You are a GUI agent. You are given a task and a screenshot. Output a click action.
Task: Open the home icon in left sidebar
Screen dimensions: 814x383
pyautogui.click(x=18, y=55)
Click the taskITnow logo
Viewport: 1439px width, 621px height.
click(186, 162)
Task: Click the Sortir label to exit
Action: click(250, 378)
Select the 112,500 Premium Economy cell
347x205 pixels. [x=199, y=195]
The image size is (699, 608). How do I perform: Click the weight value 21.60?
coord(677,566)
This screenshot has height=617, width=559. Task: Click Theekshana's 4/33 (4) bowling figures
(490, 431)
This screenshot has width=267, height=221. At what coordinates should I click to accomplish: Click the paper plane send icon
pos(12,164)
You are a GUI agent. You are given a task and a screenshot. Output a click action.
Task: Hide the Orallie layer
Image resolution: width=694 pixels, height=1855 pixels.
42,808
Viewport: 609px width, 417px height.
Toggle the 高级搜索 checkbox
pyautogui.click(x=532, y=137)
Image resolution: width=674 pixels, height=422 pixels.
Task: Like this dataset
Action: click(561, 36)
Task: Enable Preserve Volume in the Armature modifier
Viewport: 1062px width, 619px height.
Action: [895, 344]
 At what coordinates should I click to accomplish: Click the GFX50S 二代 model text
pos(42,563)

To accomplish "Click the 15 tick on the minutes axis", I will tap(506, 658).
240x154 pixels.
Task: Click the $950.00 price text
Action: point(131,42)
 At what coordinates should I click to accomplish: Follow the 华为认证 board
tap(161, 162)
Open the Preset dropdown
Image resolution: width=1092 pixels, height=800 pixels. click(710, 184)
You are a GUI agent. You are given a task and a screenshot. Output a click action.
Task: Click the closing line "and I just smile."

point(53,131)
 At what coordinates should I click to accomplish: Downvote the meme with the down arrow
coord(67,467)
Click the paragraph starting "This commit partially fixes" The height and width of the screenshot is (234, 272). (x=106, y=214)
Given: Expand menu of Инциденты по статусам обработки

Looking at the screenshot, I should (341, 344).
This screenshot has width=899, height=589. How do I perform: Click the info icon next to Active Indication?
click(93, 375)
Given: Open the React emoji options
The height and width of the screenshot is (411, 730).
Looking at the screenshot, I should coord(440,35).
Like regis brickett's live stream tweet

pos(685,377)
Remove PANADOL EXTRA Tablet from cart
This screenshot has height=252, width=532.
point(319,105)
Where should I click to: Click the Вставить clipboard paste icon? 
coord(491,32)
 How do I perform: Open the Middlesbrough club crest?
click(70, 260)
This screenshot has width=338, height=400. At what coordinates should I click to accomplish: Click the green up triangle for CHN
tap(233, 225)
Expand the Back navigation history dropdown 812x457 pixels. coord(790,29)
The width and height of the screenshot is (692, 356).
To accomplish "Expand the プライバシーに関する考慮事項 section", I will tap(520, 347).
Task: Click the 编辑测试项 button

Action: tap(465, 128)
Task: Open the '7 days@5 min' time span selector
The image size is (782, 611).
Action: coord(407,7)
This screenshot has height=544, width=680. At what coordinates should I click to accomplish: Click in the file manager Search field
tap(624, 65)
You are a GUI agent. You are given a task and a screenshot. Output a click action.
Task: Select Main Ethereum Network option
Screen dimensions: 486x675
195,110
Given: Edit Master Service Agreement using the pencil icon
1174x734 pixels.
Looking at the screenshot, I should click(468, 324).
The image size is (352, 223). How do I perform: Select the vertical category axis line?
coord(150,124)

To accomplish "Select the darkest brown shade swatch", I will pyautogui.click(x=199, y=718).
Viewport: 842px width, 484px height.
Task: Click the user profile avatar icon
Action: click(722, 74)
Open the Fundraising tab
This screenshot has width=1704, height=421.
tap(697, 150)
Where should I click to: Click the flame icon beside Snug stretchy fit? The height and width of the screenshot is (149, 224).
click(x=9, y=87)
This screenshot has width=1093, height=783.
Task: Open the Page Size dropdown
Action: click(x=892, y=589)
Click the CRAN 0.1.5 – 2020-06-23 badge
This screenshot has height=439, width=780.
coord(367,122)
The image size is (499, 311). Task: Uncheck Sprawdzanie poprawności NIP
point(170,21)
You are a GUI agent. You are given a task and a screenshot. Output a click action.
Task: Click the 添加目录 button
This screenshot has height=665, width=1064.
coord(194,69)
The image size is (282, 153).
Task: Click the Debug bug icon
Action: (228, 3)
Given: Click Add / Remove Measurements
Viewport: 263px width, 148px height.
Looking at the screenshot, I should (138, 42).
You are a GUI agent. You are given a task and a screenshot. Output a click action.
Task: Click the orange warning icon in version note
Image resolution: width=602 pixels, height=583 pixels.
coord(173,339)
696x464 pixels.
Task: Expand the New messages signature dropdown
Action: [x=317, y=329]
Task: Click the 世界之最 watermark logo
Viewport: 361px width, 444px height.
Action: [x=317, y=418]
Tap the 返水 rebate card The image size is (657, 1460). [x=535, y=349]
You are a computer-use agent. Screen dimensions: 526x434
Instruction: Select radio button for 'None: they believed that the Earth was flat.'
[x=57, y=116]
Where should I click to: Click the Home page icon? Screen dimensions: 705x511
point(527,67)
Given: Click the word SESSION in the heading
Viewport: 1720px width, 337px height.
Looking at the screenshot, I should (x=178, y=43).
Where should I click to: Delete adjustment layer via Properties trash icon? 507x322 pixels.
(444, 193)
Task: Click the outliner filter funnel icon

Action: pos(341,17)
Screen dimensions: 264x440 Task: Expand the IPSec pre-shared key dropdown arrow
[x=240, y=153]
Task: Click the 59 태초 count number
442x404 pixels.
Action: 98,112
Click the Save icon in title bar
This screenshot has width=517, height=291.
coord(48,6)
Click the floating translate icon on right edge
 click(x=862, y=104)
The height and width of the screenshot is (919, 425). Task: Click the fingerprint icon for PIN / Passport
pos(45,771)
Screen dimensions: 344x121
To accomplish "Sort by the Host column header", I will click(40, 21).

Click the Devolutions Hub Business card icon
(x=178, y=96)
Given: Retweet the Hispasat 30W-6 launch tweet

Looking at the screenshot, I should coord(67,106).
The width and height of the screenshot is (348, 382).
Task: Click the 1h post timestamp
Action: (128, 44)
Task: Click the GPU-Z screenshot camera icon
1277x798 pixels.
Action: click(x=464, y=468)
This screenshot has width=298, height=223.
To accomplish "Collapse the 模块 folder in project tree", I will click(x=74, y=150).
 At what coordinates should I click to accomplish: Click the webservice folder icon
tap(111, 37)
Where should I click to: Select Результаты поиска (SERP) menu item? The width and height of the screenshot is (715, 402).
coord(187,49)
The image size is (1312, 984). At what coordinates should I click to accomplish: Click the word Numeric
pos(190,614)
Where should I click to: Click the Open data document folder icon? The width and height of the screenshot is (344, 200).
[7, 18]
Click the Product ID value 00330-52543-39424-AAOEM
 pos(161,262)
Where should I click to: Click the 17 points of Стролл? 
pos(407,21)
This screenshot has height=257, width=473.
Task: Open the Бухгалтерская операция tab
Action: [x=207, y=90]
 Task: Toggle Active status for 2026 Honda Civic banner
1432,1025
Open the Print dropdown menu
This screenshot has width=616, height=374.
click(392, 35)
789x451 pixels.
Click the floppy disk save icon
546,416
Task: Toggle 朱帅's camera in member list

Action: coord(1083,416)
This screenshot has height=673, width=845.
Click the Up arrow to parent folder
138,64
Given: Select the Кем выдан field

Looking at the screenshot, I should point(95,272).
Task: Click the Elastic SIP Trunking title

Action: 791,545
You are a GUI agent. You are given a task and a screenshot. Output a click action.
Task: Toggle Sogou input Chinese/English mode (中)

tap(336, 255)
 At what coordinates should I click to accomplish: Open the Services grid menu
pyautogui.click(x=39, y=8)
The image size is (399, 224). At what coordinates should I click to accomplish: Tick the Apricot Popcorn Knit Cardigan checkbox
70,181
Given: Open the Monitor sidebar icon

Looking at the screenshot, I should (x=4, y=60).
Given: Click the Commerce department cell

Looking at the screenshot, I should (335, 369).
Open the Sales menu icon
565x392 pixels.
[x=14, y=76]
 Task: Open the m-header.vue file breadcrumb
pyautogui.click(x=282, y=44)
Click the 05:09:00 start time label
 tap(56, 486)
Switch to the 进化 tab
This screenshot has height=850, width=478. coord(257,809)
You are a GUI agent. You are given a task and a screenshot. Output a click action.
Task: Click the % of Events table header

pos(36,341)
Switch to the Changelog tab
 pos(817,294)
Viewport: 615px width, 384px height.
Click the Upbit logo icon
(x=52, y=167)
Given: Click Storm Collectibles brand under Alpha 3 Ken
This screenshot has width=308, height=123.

---

**What is needed:** Which lines above run from the one containing "Viewport: 361px width, 444px height." down to the one containing "Given: Click the word SESSION in the heading"? Repeat exactly those, both ends included, and nothing else.

**Solution for this problem:**
Viewport: 361px width, 444px height.
Action: [x=317, y=418]
Tap the 返水 rebate card The image size is (657, 1460). [x=535, y=349]
You are a computer-use agent. Screen dimensions: 526x434
Instruction: Select radio button for 'None: they believed that the Earth was flat.'
[x=57, y=116]
Where should I click to: Click the Home page icon? Screen dimensions: 705x511
point(527,67)
Given: Click the word SESSION in the heading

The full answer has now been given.